Chapter 29, “The Promises and Perils of Geoengineering” by Simon Nicholson, is the scariest in the book as one can imagine just from the list of global warming solutions offered. These include solar radiation management (by increasing the reflective nature of much of the earth’s surface, cloud whitening with sulfur dioxide, plant modifications to produce crop varieties with more reflective leaves, launching sunshades into space); carbon dioxide removal (ocean seeding by introducing soluble iron, liquefying carbon dioxide and storing it in depleted oil wells).

The author is skeptical of all of these solutions, none of which are cheap or problem free. Some of them have the potential for creating more disaster than they address, but they are entering mainstream discussions and we should be on the lookout for these extreme “solutions” to enable capital to continue with business as usual.

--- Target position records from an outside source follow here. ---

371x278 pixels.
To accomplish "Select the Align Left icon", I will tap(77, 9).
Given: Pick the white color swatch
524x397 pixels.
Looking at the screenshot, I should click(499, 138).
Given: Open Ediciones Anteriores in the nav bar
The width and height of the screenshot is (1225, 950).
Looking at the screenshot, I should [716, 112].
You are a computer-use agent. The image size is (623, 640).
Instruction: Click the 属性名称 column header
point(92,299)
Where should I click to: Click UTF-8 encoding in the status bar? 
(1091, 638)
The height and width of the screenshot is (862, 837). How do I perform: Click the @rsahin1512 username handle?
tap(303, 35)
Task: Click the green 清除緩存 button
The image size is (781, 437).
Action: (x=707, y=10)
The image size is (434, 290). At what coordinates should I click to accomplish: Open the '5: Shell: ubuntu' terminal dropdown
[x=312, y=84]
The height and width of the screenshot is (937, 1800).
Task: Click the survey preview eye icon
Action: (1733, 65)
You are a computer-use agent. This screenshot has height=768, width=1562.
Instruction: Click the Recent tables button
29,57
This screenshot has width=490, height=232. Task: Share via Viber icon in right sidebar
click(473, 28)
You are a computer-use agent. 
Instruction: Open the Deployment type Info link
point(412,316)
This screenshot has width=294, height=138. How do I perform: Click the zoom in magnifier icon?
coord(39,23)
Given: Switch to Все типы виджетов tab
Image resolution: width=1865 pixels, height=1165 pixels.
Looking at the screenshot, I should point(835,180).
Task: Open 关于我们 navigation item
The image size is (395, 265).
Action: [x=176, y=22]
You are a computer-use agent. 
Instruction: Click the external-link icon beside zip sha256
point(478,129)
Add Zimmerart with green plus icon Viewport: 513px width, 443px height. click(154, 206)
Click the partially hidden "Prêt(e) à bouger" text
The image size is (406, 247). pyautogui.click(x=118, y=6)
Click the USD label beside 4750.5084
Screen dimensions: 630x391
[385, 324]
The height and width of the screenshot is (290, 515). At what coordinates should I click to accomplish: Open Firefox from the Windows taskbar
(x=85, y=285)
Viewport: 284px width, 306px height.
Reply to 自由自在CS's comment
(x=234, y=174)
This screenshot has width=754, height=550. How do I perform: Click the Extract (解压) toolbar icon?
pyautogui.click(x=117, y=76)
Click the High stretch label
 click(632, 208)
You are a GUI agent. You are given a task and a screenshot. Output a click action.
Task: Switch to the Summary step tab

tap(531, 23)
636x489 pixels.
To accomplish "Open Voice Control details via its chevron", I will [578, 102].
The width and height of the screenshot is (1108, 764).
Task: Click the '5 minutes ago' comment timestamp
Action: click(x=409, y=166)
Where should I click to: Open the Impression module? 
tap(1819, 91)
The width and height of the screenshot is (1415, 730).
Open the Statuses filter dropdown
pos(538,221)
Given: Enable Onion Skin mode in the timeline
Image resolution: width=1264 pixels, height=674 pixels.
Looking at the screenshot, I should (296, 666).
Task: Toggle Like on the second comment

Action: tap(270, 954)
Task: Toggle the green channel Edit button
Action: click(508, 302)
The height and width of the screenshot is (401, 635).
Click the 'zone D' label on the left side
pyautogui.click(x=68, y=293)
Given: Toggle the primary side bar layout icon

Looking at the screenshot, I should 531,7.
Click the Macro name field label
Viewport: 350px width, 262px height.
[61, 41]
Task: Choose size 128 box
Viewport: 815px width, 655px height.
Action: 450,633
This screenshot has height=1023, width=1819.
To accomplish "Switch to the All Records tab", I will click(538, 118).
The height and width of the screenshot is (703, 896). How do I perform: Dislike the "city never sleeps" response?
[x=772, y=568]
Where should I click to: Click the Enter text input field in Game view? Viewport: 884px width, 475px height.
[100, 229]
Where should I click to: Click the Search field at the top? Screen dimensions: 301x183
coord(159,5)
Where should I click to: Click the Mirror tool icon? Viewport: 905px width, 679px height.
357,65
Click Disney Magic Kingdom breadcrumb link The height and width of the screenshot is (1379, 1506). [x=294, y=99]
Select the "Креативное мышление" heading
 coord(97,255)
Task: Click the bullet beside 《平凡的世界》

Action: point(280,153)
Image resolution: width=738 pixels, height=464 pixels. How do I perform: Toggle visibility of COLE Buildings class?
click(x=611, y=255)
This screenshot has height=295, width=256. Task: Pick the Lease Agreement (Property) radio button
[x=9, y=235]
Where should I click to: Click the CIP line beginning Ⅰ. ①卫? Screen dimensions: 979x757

Chapter 30, “Cuba: Lessons From a Forced Decline” by Pat Murphy & Faith Morgan, lays out how Cuba had to deal with oil and food shortages after the collapse of the Soviet Union.

Cuba’s Special Period from 1989 to 1993 required moving from an export-based, industrial agricultural model to a diverse, ecologically healthy one with food sovereignty as the main goal, while maintaining its human service, education, old-age support, basic nutrition and health care programs.

Cuba also had to transform its energy and consumption pattern, from one based almost entirely on imports to a more sustainable mix of renewables and national fossil fuel resources.